## Your assignment
Scan the records and identify every line in which the string "menu" occurs, then return those lines.

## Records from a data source
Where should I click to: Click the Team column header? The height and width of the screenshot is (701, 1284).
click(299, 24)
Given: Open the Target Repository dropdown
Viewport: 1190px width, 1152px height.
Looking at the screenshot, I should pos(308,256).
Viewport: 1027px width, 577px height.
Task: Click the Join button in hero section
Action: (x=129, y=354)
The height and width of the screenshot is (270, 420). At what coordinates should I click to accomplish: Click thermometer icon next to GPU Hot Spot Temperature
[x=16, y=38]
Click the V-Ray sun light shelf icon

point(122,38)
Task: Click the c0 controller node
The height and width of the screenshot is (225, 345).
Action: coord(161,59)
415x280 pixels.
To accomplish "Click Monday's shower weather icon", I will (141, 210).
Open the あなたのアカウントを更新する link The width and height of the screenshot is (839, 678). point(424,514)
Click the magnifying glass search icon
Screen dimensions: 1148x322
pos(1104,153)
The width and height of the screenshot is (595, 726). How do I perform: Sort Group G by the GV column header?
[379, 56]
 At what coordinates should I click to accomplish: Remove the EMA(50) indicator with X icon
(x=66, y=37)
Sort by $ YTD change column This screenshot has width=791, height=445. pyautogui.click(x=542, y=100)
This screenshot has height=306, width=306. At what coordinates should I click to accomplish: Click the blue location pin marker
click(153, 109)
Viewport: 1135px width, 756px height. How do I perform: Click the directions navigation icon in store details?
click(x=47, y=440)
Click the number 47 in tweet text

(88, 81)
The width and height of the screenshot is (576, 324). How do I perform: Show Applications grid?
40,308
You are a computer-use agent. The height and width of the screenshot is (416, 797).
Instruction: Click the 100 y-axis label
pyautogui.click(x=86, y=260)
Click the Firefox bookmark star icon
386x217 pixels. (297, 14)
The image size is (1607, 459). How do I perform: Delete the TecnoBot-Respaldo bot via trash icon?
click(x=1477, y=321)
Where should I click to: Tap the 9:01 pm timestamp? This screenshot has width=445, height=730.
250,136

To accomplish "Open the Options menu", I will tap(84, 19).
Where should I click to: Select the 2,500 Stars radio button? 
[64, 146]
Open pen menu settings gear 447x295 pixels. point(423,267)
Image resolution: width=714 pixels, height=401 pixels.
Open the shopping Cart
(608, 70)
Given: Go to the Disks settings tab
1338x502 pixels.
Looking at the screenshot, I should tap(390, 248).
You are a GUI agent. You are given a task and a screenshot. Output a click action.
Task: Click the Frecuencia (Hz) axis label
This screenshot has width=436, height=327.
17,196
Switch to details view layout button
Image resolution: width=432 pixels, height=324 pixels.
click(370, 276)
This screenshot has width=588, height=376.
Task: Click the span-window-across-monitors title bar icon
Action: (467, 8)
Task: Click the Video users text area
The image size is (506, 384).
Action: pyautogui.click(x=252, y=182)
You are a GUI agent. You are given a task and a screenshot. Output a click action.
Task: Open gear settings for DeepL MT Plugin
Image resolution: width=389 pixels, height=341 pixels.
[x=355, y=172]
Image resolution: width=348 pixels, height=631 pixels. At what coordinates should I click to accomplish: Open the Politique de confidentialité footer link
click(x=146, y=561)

## Final answer
To accomplish "Open the Options menu", I will tap(84, 19).
Open pen menu settings gear 447x295 pixels. point(423,267)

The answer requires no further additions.